# What is required
Every line from the one that contains "1406x781 pixels. How" to the end of the records must be restated word for word. No other line belongs in the answer.

· · · · ·

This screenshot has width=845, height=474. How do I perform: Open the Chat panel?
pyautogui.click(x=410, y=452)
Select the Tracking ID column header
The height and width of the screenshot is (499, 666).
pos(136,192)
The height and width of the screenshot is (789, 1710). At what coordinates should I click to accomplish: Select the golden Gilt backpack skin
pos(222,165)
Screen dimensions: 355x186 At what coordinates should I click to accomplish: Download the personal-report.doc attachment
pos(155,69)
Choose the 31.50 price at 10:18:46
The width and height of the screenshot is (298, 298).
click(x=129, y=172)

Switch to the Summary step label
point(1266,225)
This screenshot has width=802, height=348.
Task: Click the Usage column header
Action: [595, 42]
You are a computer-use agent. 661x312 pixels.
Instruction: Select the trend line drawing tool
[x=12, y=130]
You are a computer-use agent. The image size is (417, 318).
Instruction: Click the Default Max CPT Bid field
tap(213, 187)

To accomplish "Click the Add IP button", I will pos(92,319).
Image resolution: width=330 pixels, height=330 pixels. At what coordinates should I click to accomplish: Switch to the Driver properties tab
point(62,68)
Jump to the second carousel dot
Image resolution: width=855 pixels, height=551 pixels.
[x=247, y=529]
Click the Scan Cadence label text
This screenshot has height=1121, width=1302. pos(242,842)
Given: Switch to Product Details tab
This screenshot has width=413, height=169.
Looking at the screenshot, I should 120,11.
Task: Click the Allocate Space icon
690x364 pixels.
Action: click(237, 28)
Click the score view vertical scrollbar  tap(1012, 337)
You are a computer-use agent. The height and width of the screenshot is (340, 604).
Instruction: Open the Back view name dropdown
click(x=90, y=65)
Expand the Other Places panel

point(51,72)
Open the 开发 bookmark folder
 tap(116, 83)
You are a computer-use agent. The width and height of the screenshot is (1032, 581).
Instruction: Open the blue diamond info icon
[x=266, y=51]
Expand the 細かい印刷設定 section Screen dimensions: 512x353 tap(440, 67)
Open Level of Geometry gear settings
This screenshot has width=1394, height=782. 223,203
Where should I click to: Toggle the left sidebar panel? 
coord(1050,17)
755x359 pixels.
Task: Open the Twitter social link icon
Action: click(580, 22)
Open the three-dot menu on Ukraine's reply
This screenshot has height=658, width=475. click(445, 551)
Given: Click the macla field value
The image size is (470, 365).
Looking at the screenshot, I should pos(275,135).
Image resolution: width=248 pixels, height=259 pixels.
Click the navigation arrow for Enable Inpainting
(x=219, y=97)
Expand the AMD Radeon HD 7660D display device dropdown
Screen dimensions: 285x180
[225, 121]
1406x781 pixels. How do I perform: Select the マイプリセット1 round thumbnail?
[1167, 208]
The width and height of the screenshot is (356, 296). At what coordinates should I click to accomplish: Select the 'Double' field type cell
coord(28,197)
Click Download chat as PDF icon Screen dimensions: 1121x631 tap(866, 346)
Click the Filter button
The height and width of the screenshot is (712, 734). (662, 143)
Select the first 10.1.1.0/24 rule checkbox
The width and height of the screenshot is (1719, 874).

· · · · ·

# Exercise output
1406x781 pixels. How do I perform: Select the マイプリセット1 round thumbnail?
[1167, 208]
The width and height of the screenshot is (356, 296). At what coordinates should I click to accomplish: Select the 'Double' field type cell
coord(28,197)
Click Download chat as PDF icon Screen dimensions: 1121x631 tap(866, 346)
Click the Filter button
The height and width of the screenshot is (712, 734). (662, 143)
Select the first 10.1.1.0/24 rule checkbox
The width and height of the screenshot is (1719, 874).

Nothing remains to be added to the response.